-- start Data shown --
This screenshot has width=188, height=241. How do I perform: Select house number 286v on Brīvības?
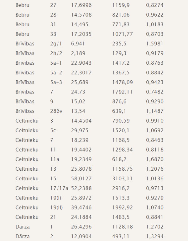56,111
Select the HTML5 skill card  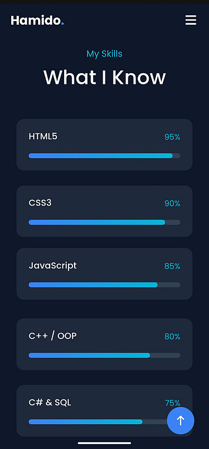tap(105, 145)
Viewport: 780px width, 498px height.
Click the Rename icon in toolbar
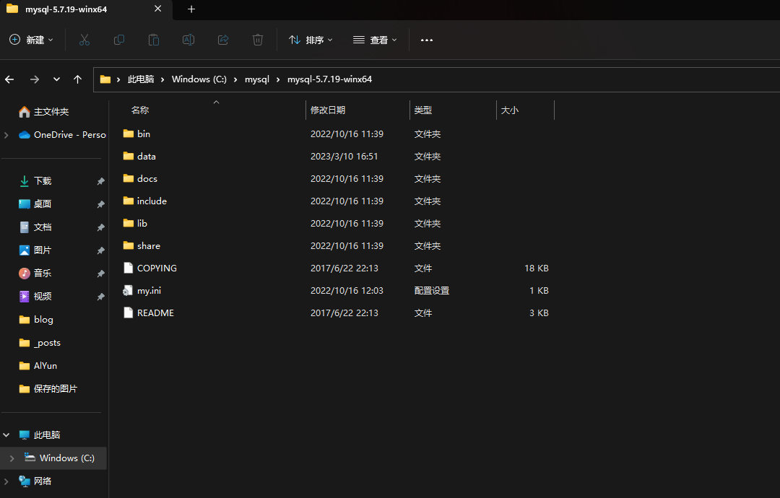189,40
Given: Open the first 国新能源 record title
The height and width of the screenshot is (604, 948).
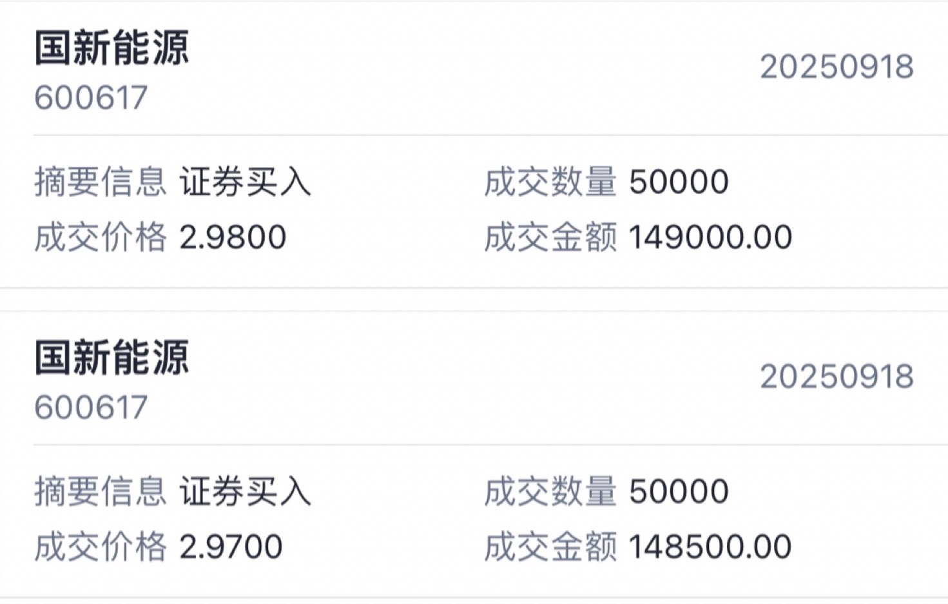Looking at the screenshot, I should point(111,48).
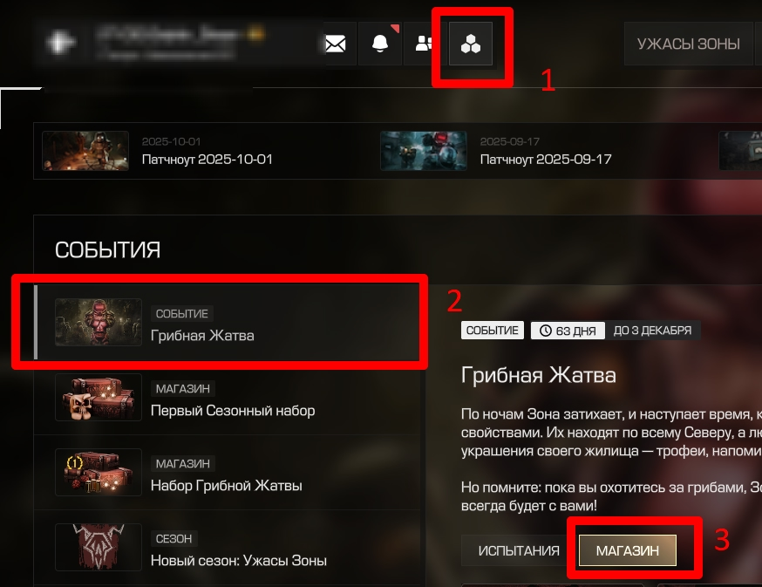Switch to the МАГАЗИН tab
Viewport: 762px width, 587px height.
[x=628, y=550]
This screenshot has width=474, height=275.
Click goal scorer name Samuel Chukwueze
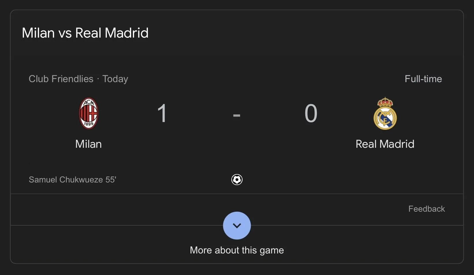pyautogui.click(x=66, y=180)
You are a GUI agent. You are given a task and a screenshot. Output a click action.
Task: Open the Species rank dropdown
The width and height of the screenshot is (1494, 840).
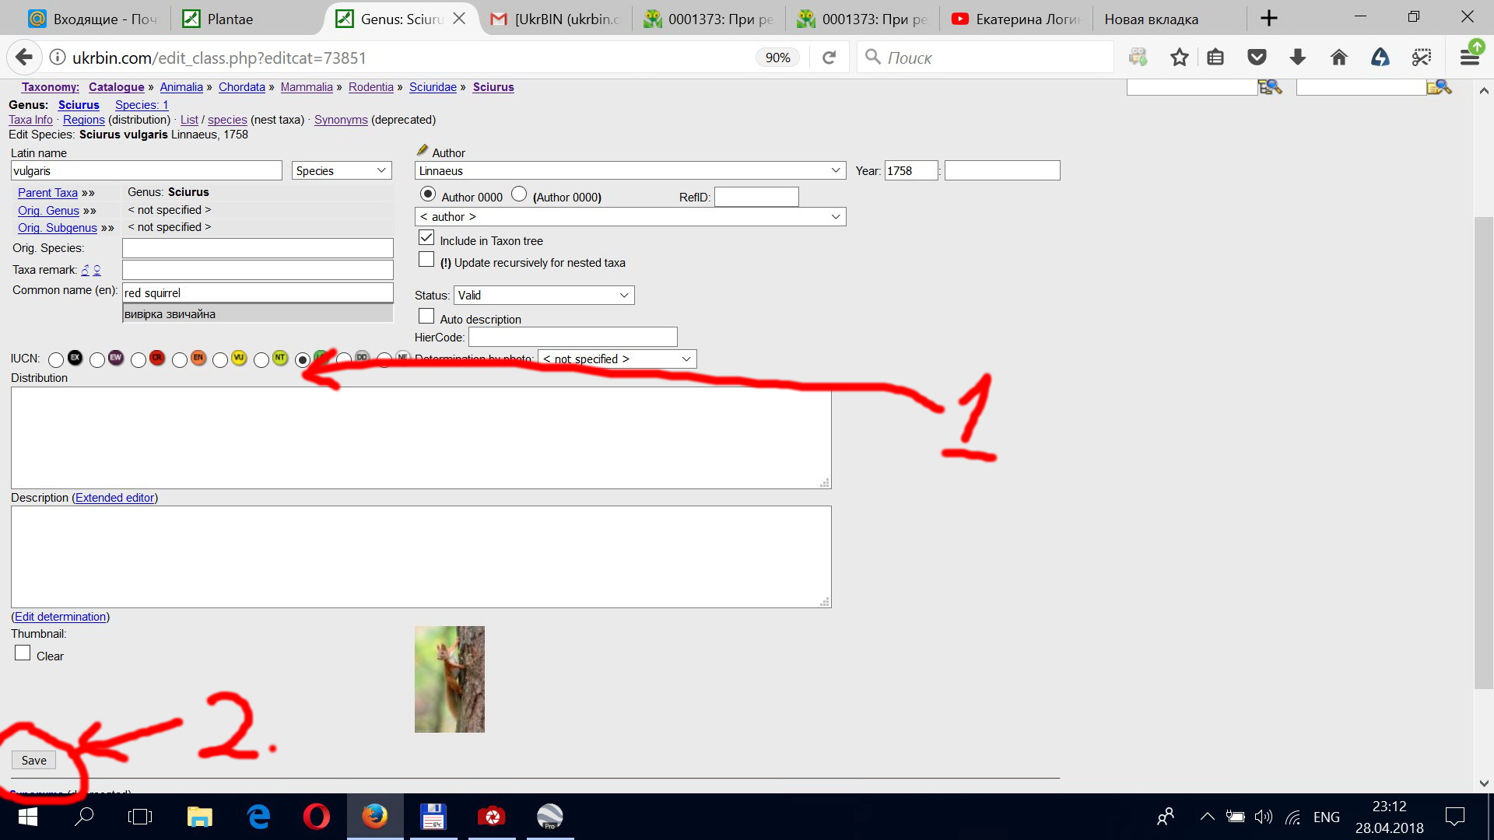pyautogui.click(x=341, y=171)

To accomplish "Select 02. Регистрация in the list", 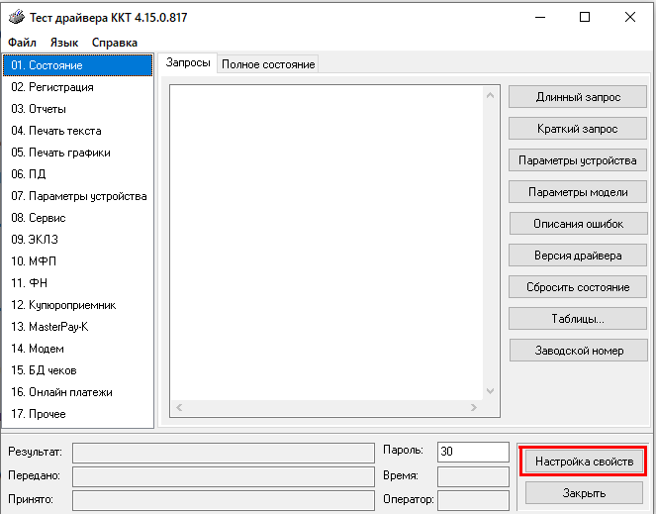I will (52, 87).
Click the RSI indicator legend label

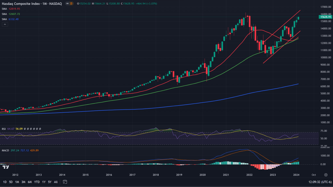4,129
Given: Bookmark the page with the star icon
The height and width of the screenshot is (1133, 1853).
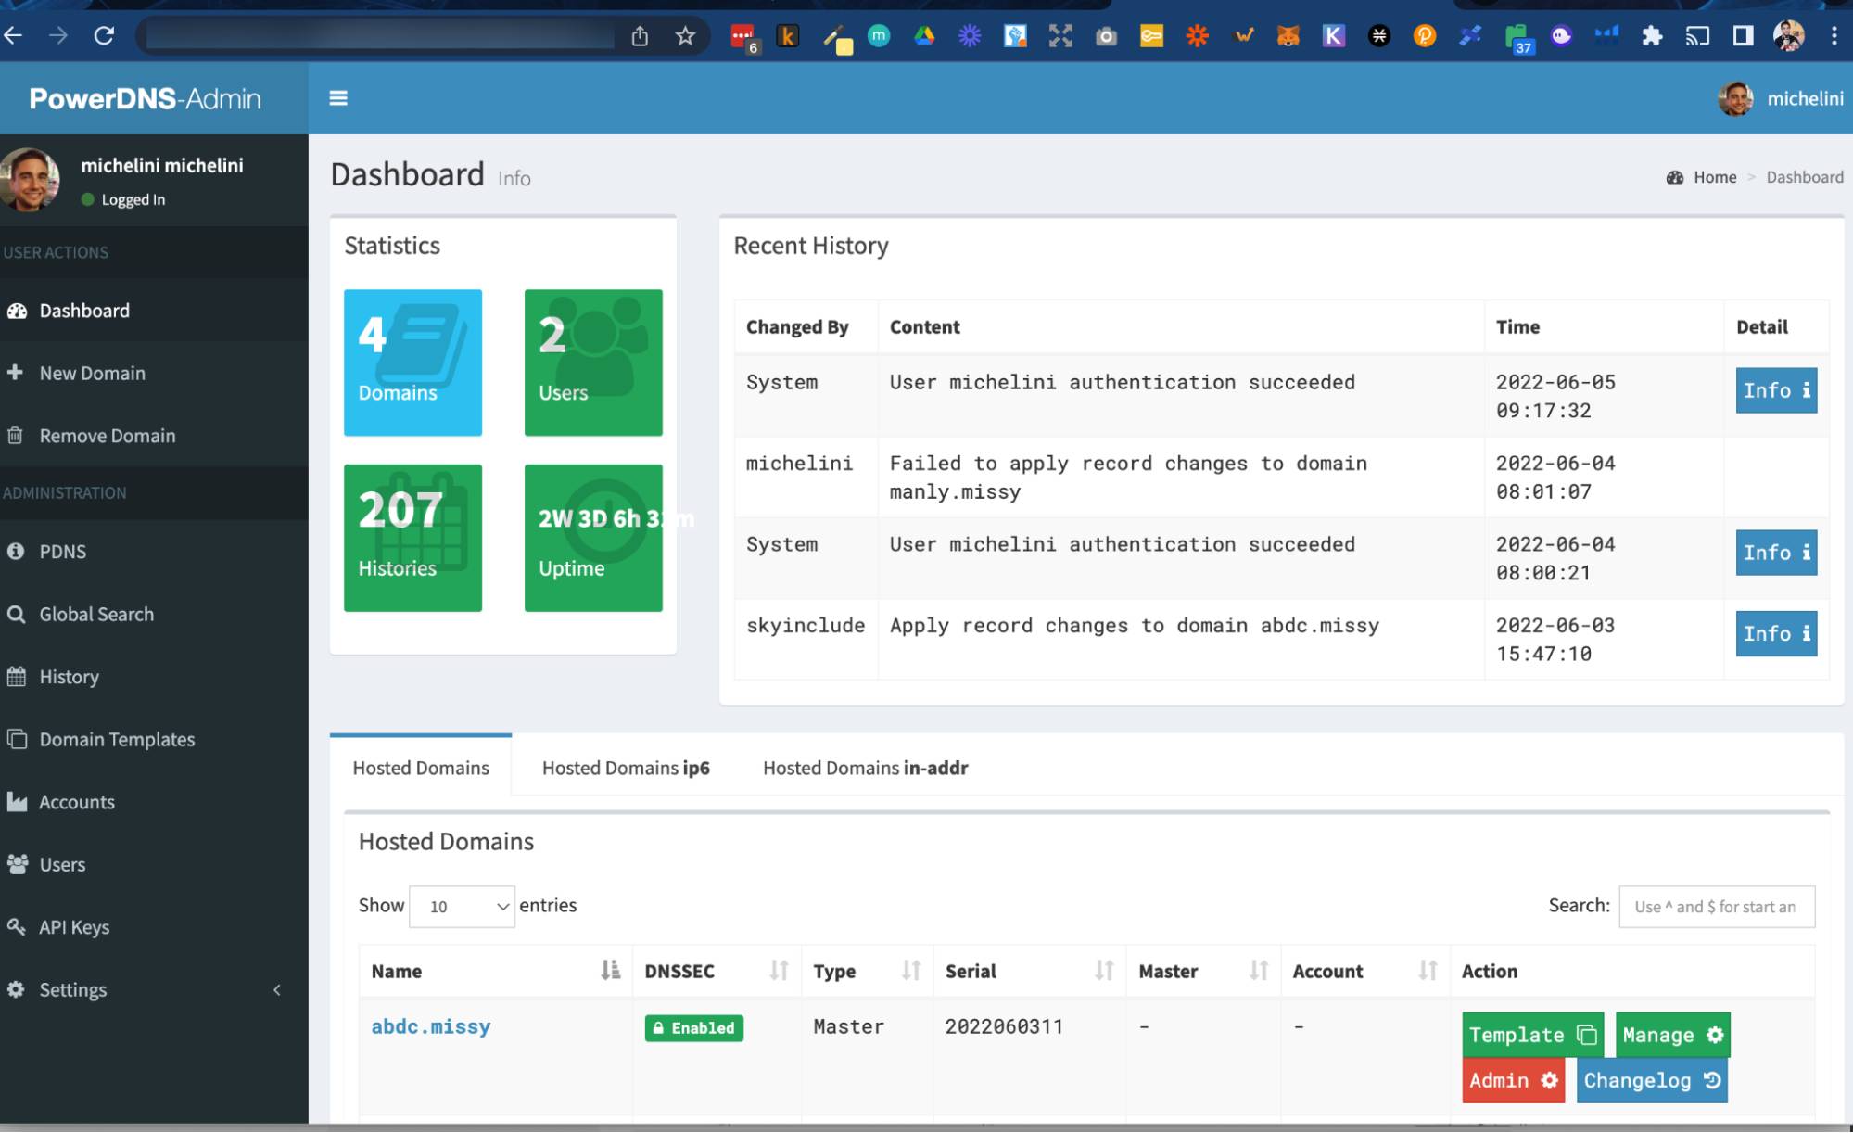Looking at the screenshot, I should (685, 36).
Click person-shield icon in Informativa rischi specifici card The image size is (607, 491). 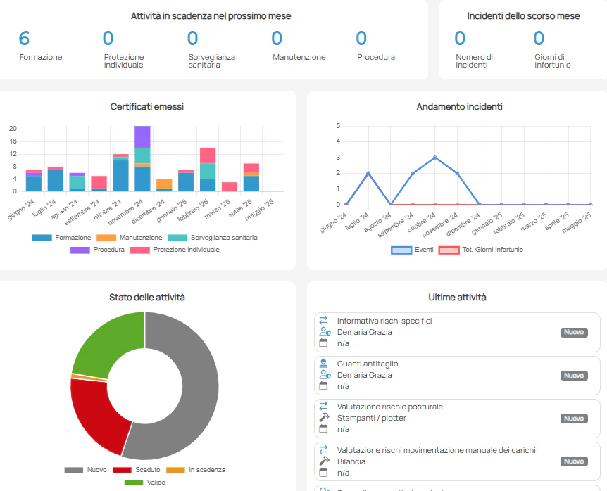tap(324, 332)
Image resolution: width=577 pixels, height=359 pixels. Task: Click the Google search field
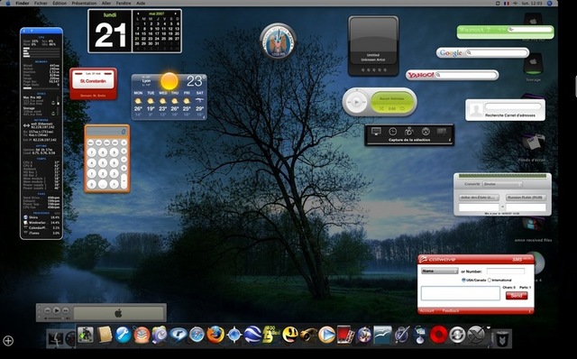[497, 53]
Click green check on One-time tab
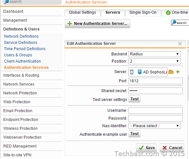 pos(168,13)
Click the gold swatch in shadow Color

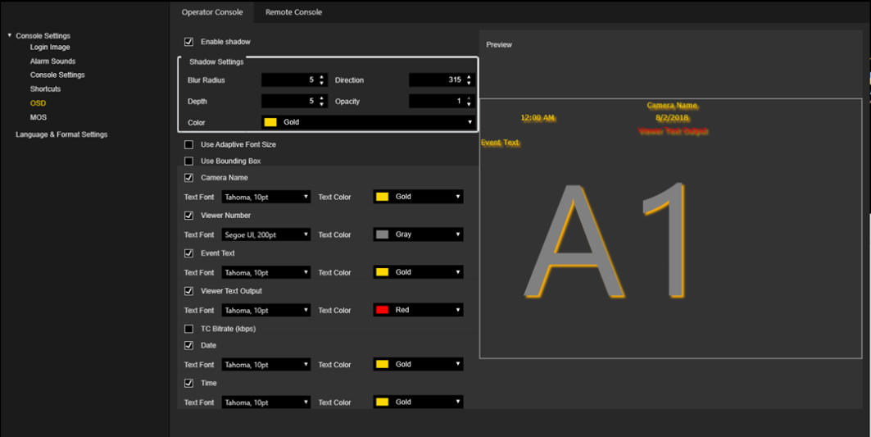point(270,122)
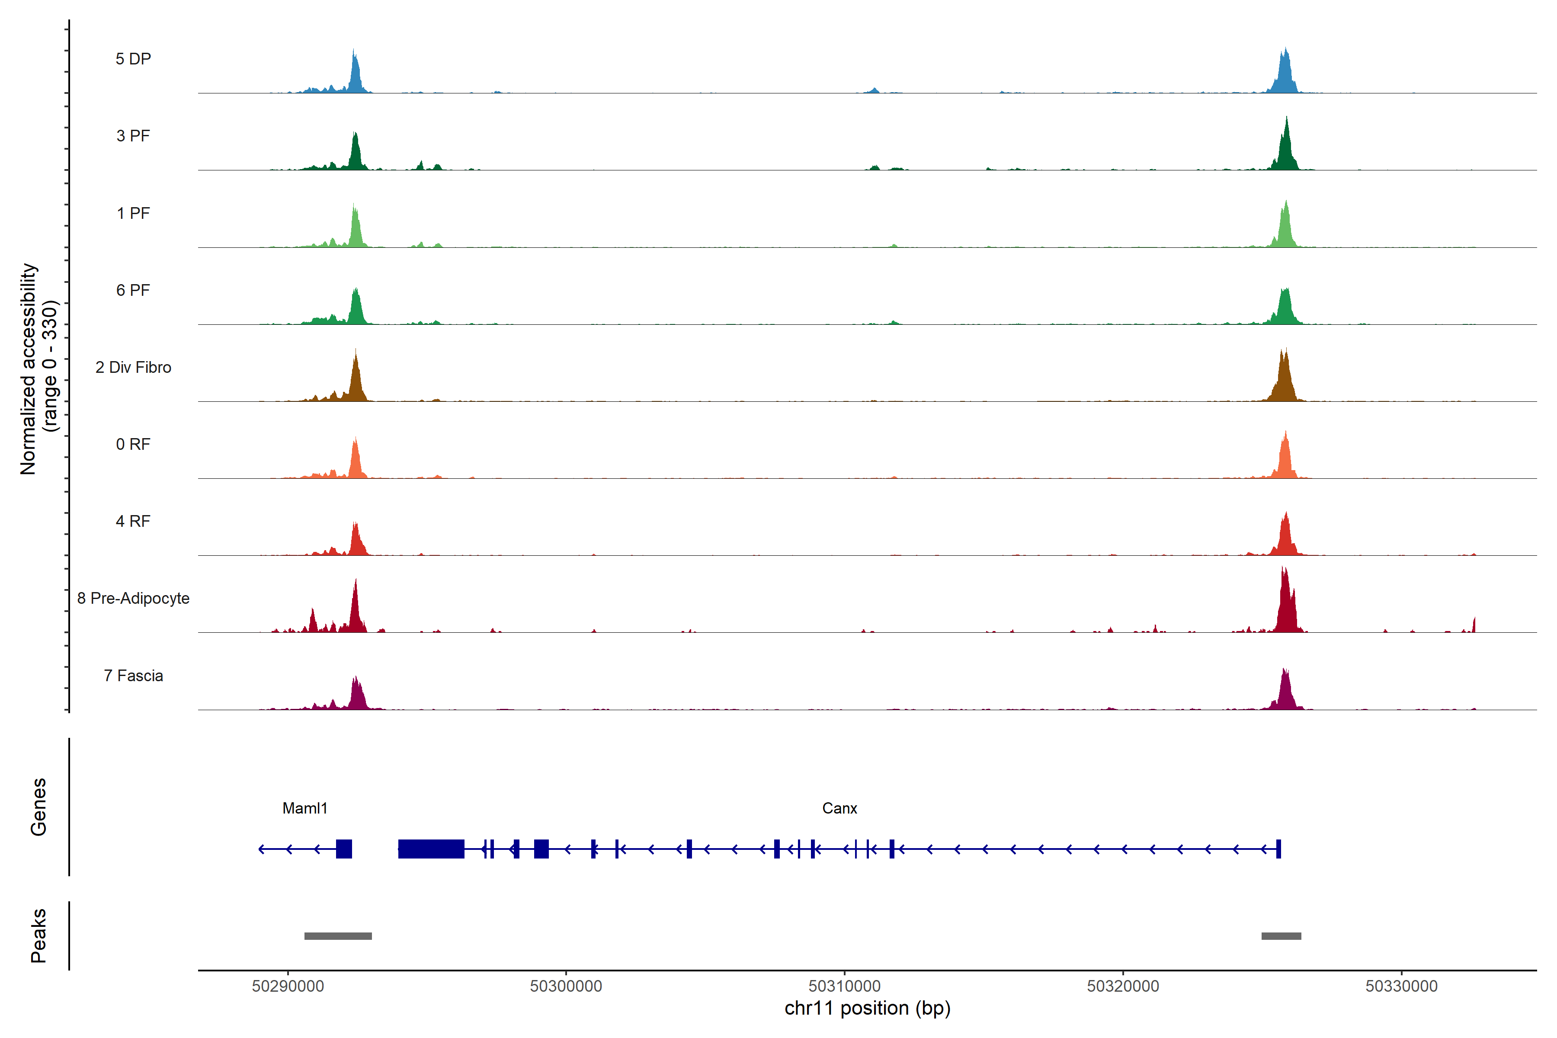Click the 5 DP track label
The image size is (1557, 1038).
[x=133, y=59]
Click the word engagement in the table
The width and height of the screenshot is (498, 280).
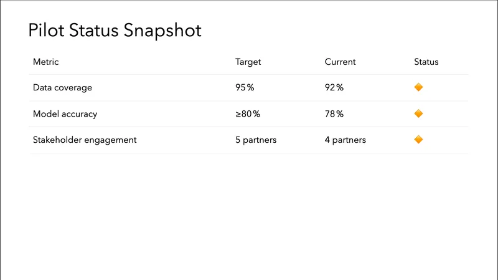coord(112,140)

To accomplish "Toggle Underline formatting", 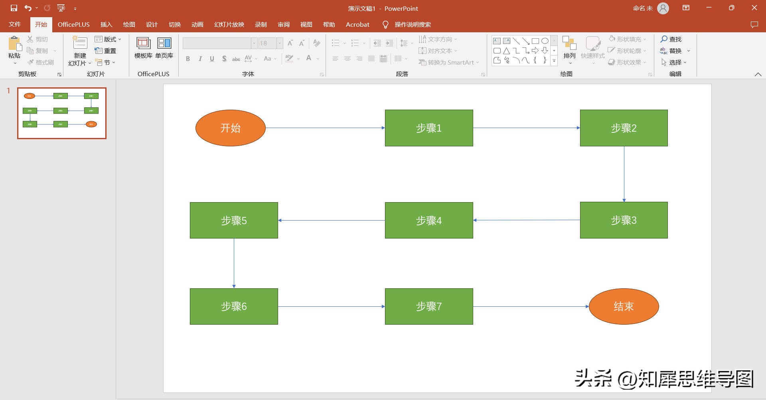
-- end Data shown --
- Required work
Which lines of the material above contain "Open", with case counting? Copy each of them.

- Solution
Given: Open the first 国新能源 record title
Task: Open the Species rank dropdown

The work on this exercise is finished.